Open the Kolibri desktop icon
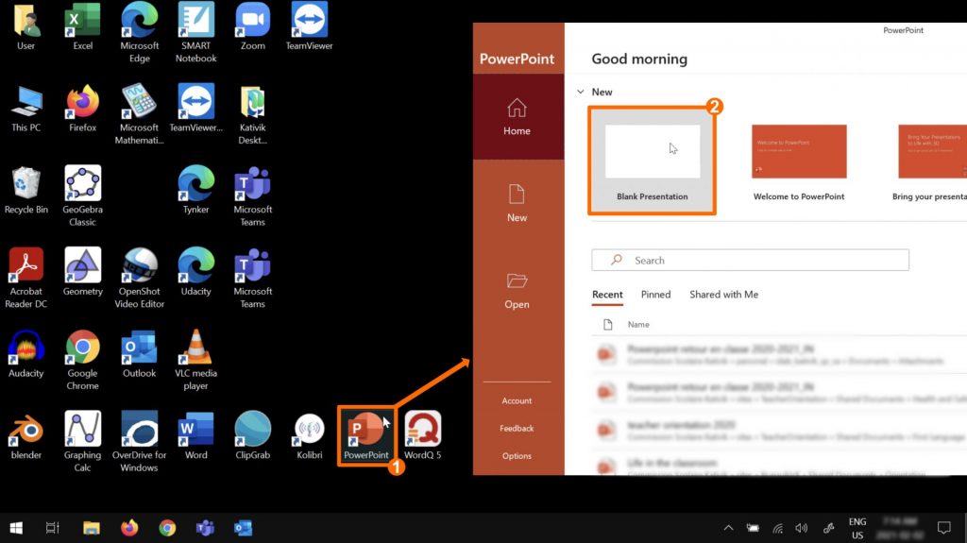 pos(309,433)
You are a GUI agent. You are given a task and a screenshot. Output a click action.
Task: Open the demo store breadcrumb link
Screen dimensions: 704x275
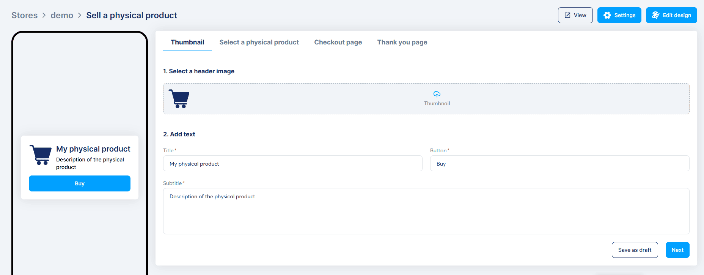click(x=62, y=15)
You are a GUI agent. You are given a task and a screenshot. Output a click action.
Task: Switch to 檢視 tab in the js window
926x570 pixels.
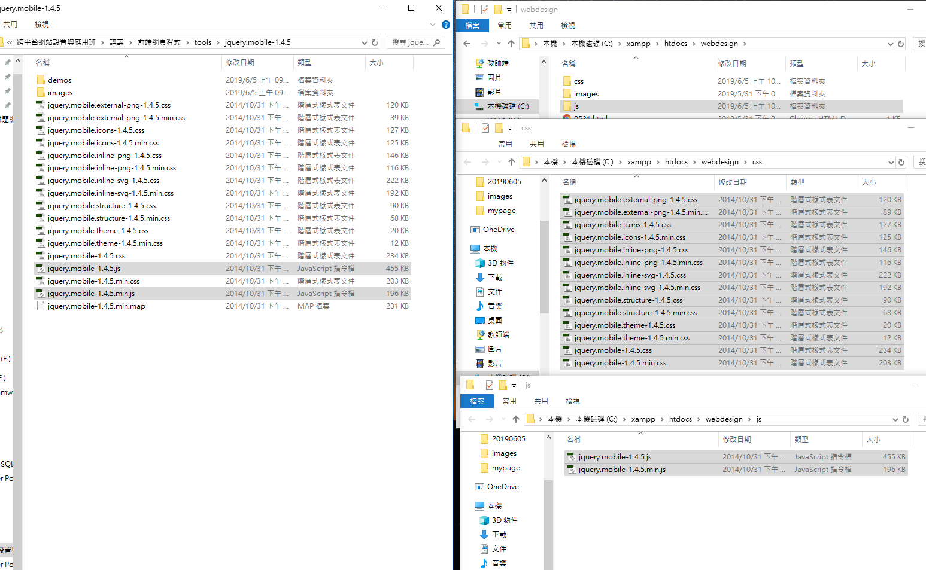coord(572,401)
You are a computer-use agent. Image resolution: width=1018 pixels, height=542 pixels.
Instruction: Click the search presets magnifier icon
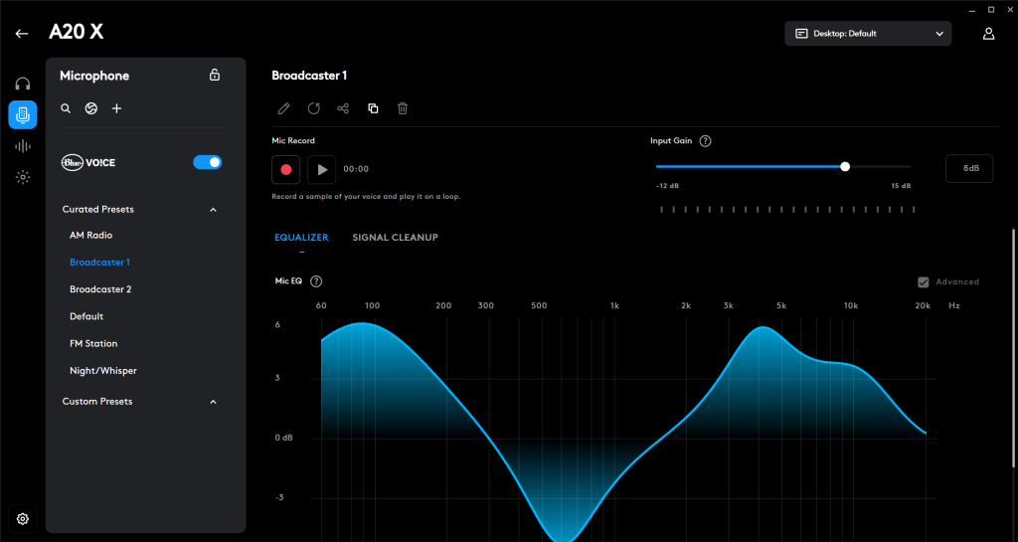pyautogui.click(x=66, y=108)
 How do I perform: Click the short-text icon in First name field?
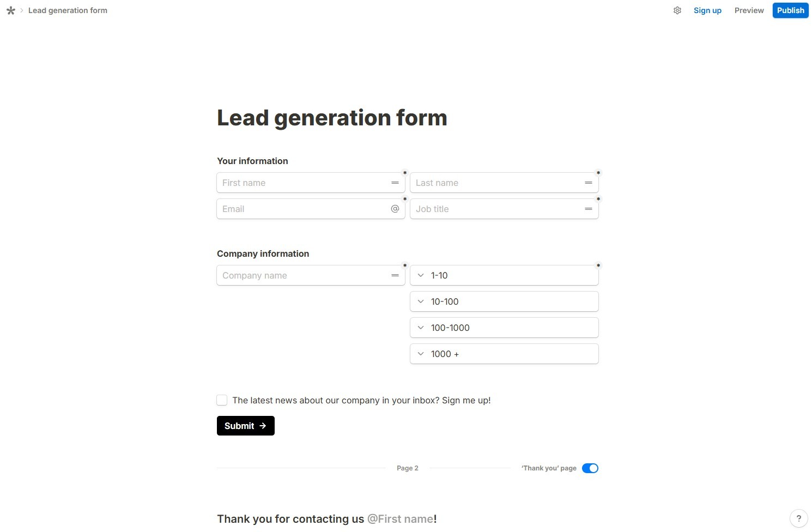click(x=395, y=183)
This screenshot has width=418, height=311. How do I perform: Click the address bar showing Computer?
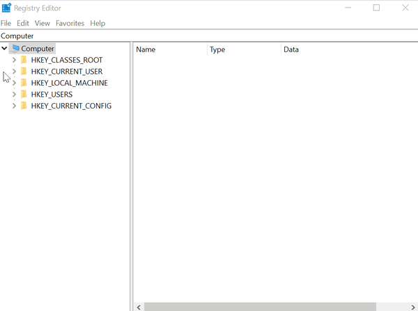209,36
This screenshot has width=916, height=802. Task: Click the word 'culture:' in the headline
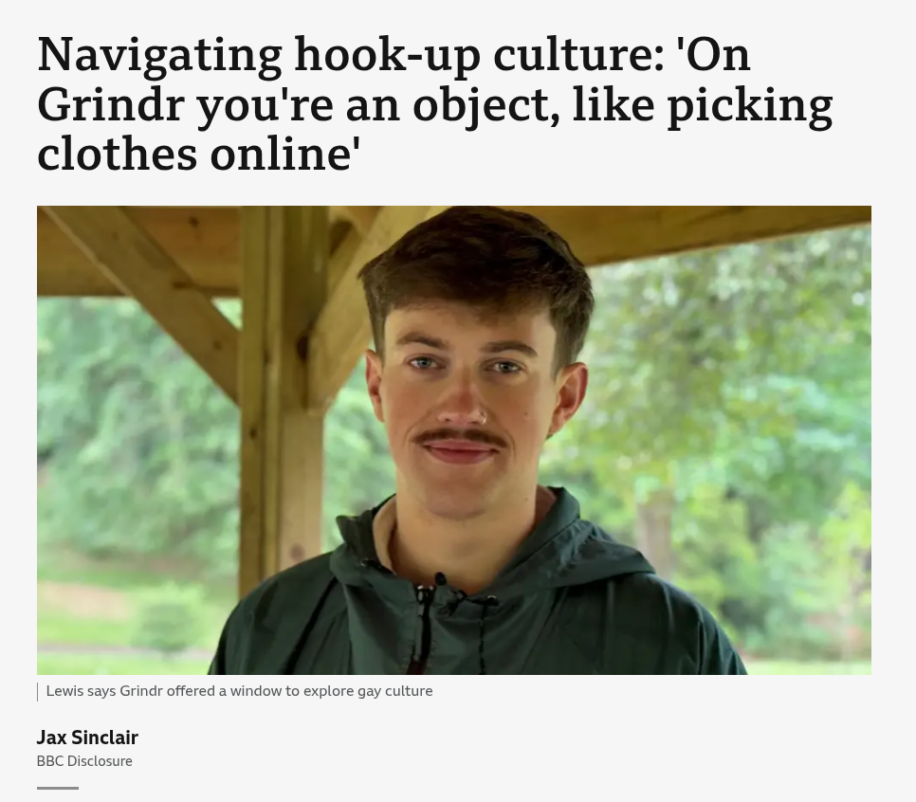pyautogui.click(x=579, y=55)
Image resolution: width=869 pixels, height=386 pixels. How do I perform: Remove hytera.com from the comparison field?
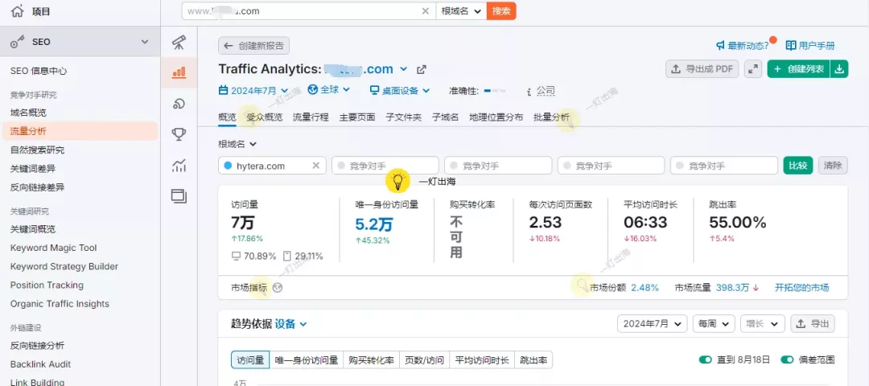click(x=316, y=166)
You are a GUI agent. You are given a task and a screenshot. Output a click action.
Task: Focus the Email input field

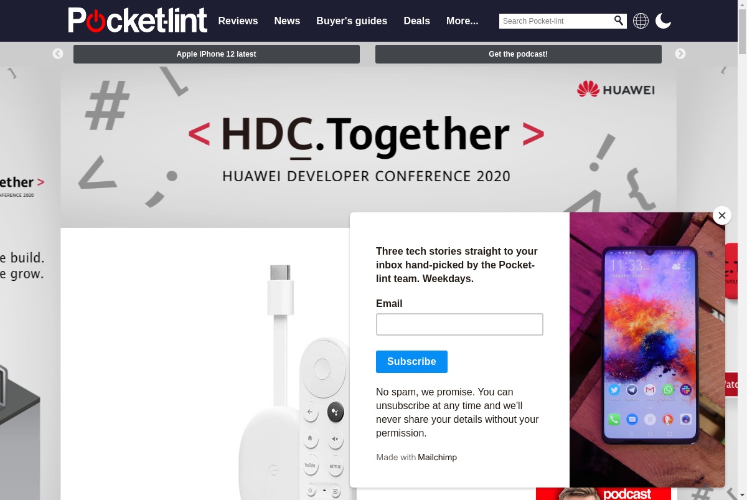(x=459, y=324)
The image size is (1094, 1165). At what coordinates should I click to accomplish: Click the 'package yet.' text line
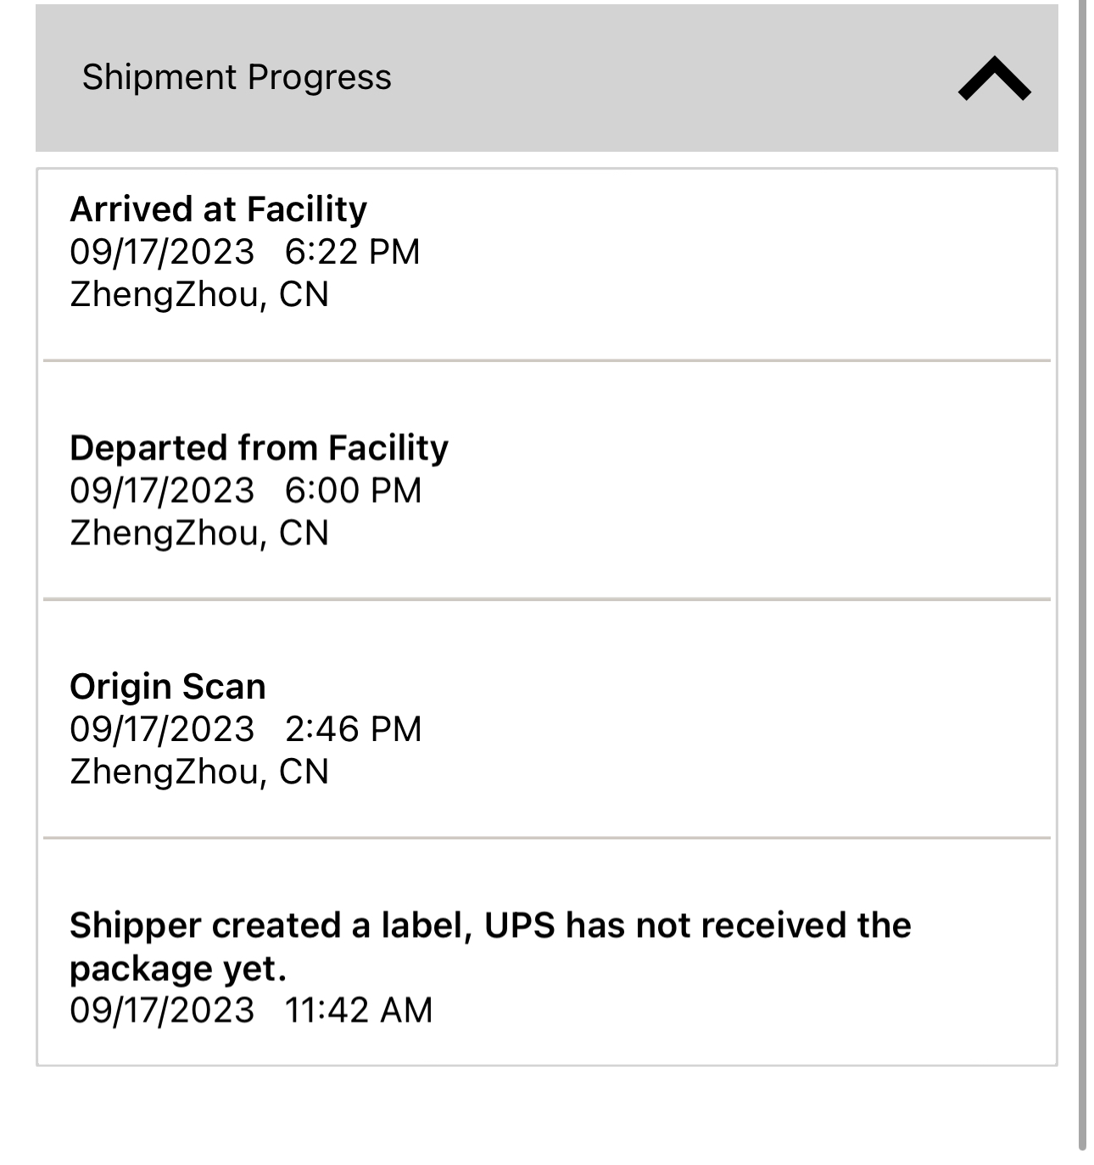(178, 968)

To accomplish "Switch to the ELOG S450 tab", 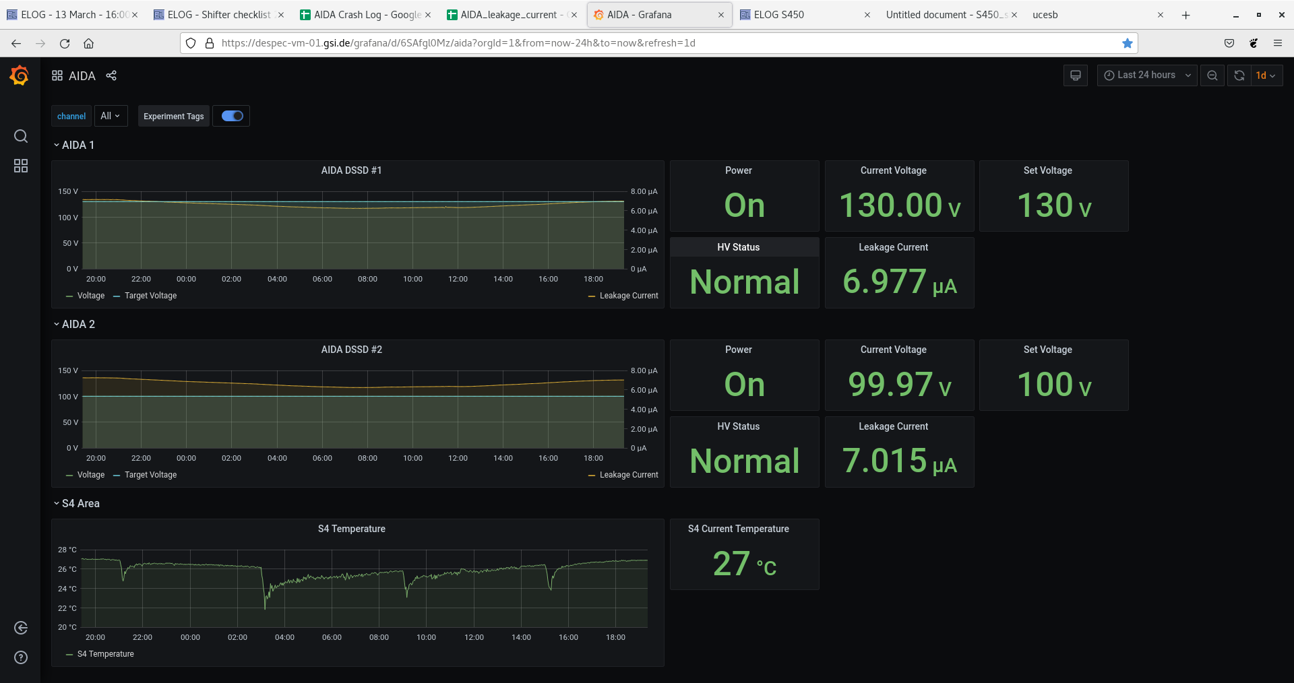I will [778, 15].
• • • • • • •
[Task details]:
Only an exact copy is wanted: the lines from the opening of the material through the line that has "Task: Switch to 檢視 tab in the js window", minus any pictures.

[Task output]:
Open the Kolibri desktop icon
 pos(309,433)
You are a GUI agent. You are given a task and a screenshot. Output a click action.
Task: Open the demo store breadcrumb link
Screen dimensions: 704x275
click(x=62, y=15)
You are a GUI agent. You are given a task and a screenshot. Output a click action.
Task: Switch to 檢視 tab in the js window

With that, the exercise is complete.